238663, e Sez. Un. 27.5.2010, n. 32383 R.247664). Il Giudice della riparazione ha l’obbligo di fornire, al riguardo, congrua e corretta motivazione, suscettibile di sindacato da parte del giudice di legittimità (Sez. 4^, n. 1603 del 21.6.1996, rv. 205716): invero il sindacato del giudice di legittimità nella materia de qua è limitato all’esame della correttezza del procedimento logico giuridico con cui il giudice di merito (nelle cui competenze esclusive resta la valutazione dell’esistenza e gravità della colpa) è pervenuto ad accertare o negare i presupposti del beneficio indicato (Cass. pen. Sez. 4^, 19.2.2003, n. 14143, rv. 224576).

Orbene, la Corte territoriale ha fatto corretto uso degli anzidetti principi. Nella fattispecie in esame, il provvedimento impugnato indica in effetti proprio gli elementi della condotta che hanno dato origine all’apparenza di illecito penale, ponendosi come causa della detenzione la conoscenza, frequentazione e concessione di ospitalità in casa propria in favore di un coimputato poi condannato a pesante pena detentiva, aiuto alla condotta illecita dello stesso con l’accompagnamento nei giri di controllo dell’attività delle prostitute, presenza al versamento dei proventi della attività suddetta al soggetto indicato: tutti elementi di rilevante valore indiziario nella fase e nel momento – indagini preliminari – nei quali è stato emesso il provvedimento di custodia cautelare.

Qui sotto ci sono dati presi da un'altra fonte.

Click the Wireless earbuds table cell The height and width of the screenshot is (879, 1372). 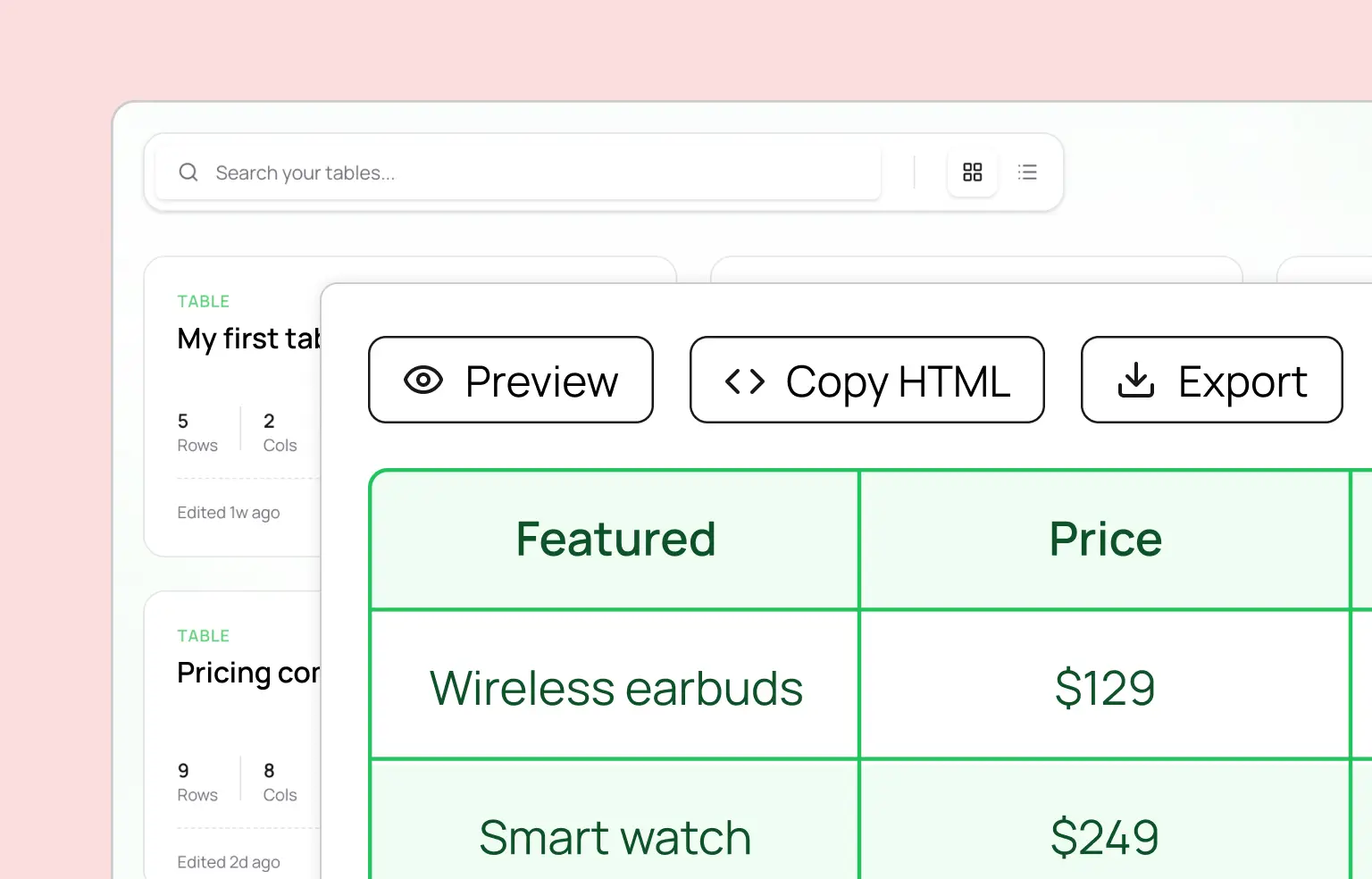coord(615,686)
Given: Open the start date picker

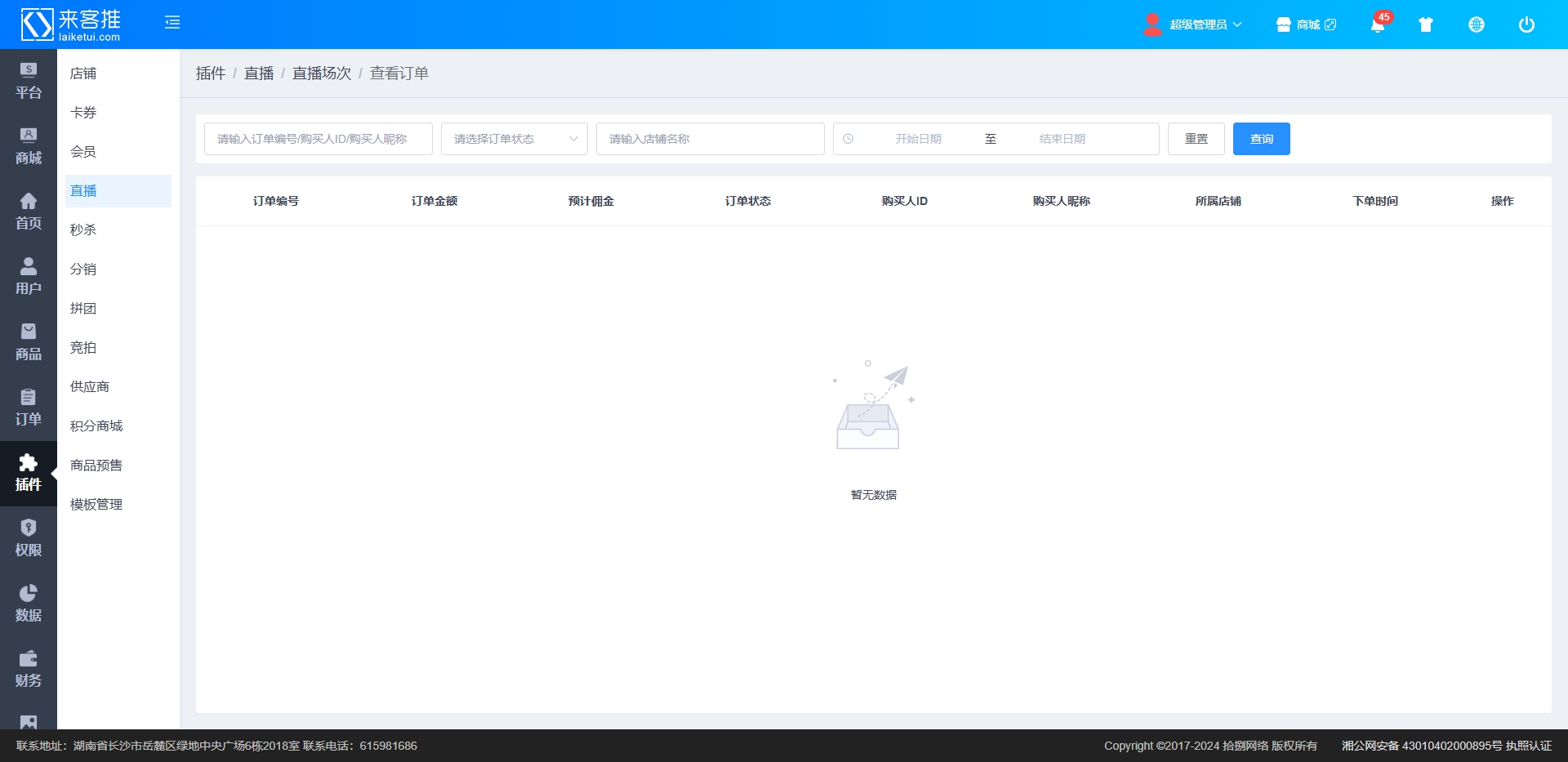Looking at the screenshot, I should click(x=918, y=139).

L’impugnata ordinanza, quindi, afferma con chiarezza che la condotta del ricorrente integra la causa ostativa prevista dall’art. 314 c.p.p., comma 1, cioè l’aver dato causa, o contribuito a dare causa, all’emissione del provvedimento restrittivo, per colpa grave.

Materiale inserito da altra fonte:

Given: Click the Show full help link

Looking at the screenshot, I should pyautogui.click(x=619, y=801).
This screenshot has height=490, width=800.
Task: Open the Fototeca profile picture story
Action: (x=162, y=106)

Ciò è sufficiente per ritenere infondato il ricorso, che si dipiega su una inaccettabile commistione di piani motivazionali, tra la sentenza assolutoria di merito e la riconsiderazione effettuata in sede di esame della domanda risarcitoria. Deve ravvisarsi, quindi, la congruità, logica e giuridica, dell’impugnata ordinanza, che, nel ritenere sussistente la causa impeditiva, la ravvisa nei comportamenti del ricorrente, specie se valutati ex ante, come sopra precisato dai principi enunciati da questa Corte.

Consegue il rigetto del ricorso e, ai sensi dell’art. 6 c.p.p., condanna del ricorrente al pagamento delle spese processuali, nonchè alla rifusione delle spese di questo giudizio in favore del Ministero resistente, liquidate come in dispositivo.
P.Q.M.

Rigetta il ricorso e condanna il ricorrente al pagamento delle spese processuali nonchè alla rifusione in favore del Ministero resistente delle spese di questo giudizio, che liquida in Euro 750,00.

Testo non ufficiale. La sola stampa del bollettino ufficiale ha carattere legale.